__Required work__
Please copy the leading lines of the entries below exactly, concluding with the line in which "Parti Gözlüğü & Maske (1002, 954)" occurs.

************

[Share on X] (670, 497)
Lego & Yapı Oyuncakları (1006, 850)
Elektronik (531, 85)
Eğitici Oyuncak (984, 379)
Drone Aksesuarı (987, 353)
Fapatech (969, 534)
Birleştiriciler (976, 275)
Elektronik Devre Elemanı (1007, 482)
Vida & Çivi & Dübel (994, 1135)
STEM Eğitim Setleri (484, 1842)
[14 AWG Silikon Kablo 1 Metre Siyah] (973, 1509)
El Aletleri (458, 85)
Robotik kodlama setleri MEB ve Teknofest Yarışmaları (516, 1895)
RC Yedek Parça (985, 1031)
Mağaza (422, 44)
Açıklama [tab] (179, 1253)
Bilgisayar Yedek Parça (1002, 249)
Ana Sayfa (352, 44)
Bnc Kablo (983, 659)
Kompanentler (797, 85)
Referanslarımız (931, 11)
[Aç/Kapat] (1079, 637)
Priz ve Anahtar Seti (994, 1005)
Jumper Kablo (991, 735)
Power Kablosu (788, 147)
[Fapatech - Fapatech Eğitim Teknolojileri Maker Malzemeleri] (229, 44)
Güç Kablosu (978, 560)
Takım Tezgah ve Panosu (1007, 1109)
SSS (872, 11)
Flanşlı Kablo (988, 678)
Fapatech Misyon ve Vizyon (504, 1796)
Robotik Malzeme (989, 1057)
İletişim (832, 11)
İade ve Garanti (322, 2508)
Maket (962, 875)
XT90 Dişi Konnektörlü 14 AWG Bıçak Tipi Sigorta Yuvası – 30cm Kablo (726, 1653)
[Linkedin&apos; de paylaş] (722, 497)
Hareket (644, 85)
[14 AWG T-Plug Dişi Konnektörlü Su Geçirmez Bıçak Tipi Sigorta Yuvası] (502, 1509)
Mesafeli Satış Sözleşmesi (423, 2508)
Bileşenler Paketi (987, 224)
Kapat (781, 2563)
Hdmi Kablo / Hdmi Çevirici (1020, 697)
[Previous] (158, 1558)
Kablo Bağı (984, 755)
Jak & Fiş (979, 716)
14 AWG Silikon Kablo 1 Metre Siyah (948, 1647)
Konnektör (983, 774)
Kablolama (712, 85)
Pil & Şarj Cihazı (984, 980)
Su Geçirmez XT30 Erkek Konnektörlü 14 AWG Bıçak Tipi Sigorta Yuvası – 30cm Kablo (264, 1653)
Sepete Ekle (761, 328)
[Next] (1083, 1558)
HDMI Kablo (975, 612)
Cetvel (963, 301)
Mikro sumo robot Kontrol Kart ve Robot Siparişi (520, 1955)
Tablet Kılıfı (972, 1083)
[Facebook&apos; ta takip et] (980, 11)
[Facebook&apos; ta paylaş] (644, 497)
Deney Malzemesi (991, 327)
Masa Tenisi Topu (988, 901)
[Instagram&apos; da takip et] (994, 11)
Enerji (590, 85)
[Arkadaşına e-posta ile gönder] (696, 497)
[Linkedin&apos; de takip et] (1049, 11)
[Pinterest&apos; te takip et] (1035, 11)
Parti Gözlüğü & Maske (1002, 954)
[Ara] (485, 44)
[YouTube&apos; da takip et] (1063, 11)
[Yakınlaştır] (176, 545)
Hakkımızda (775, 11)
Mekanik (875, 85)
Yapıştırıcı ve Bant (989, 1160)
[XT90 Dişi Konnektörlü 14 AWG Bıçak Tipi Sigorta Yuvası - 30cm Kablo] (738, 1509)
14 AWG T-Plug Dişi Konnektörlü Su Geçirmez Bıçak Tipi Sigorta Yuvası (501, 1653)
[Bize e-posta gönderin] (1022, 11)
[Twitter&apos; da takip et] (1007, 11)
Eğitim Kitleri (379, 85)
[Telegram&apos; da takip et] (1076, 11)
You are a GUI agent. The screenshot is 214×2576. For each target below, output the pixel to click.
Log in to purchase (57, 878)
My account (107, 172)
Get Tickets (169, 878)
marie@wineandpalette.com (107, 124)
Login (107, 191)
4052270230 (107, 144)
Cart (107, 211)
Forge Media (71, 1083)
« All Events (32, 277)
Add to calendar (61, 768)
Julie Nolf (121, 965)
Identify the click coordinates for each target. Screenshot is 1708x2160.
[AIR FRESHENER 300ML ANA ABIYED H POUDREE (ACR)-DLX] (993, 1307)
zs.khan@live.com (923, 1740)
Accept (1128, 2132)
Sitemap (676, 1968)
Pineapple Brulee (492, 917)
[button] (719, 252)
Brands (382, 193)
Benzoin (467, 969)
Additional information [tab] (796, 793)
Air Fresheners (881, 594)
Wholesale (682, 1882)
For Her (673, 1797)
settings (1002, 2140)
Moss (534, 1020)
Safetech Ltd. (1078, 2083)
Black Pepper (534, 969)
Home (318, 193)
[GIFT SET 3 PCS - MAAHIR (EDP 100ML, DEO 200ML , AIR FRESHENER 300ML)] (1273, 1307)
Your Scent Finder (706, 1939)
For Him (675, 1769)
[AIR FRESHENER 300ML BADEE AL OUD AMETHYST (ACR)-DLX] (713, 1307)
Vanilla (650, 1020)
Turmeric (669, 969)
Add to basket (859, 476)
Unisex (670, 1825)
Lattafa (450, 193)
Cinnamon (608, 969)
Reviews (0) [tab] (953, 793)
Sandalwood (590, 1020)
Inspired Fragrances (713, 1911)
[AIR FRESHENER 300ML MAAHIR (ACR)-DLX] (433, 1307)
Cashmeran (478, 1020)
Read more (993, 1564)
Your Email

************

__Task solution__
[Share on X] (670, 497)
Lego & Yapı Oyuncakları (1006, 850)
Elektronik (531, 85)
Eğitici Oyuncak (984, 379)
Drone Aksesuarı (987, 353)
Fapatech (969, 534)
Birleştiriciler (976, 275)
Elektronik Devre Elemanı (1007, 482)
Vida & Çivi & Dübel (994, 1135)
STEM Eğitim Setleri (484, 1842)
[14 AWG Silikon Kablo 1 Metre Siyah] (973, 1509)
El Aletleri (458, 85)
Robotik kodlama setleri MEB ve Teknofest Yarışmaları (516, 1895)
RC Yedek Parça (985, 1031)
Mağaza (422, 44)
Açıklama [tab] (179, 1253)
Bilgisayar Yedek Parça (1002, 249)
Ana Sayfa (352, 44)
Bnc Kablo (983, 659)
Kompanentler (797, 85)
Referanslarımız (931, 11)
[Aç/Kapat] (1079, 637)
Priz ve Anahtar Seti (994, 1005)
Jumper Kablo (991, 735)
Power Kablosu (788, 147)
[Fapatech - Fapatech Eğitim Teknolojileri Maker Malzemeleri] (229, 44)
Güç Kablosu (978, 560)
Takım Tezgah ve Panosu (1007, 1109)
SSS (872, 11)
Flanşlı Kablo (988, 678)
Fapatech Misyon ve Vizyon (504, 1796)
Robotik Malzeme (989, 1057)
İletişim (832, 11)
İade ve Garanti (322, 2508)
Maket (962, 875)
XT90 Dişi Konnektörlü 14 AWG Bıçak Tipi Sigorta Yuvası – 30cm Kablo (726, 1653)
[Linkedin&apos; de paylaş] (722, 497)
Hareket (644, 85)
[14 AWG T-Plug Dişi Konnektörlü Su Geçirmez Bıçak Tipi Sigorta Yuvası] (502, 1509)
Mesafeli Satış Sözleşmesi (423, 2508)
Bileşenler Paketi (987, 224)
Kapat (781, 2563)
Hdmi Kablo / Hdmi Çevirici (1020, 697)
[Previous] (158, 1558)
Kablo Bağı (984, 755)
Jak & Fiş (979, 716)
14 AWG Silikon Kablo 1 Metre Siyah (948, 1647)
Konnektör (983, 774)
Kablolama (712, 85)
Pil & Şarj Cihazı (984, 980)
Su Geçirmez XT30 Erkek Konnektörlü 14 AWG Bıçak Tipi Sigorta Yuvası – 30cm Kablo (264, 1653)
Sepete Ekle (761, 328)
[Next] (1083, 1558)
HDMI Kablo (975, 612)
Cetvel (963, 301)
Mikro sumo robot Kontrol Kart ve Robot Siparişi (520, 1955)
Tablet Kılıfı (972, 1083)
[Facebook&apos; ta takip et] (980, 11)
[Facebook&apos; ta paylaş] (644, 497)
Deney Malzemesi (991, 327)
Masa Tenisi Topu (988, 901)
[Instagram&apos; da takip et] (994, 11)
Enerji (590, 85)
[Arkadaşına e-posta ile gönder] (696, 497)
[Linkedin&apos; de takip et] (1049, 11)
[Pinterest&apos; te takip et] (1035, 11)
Parti Gözlüğü & Maske (1002, 954)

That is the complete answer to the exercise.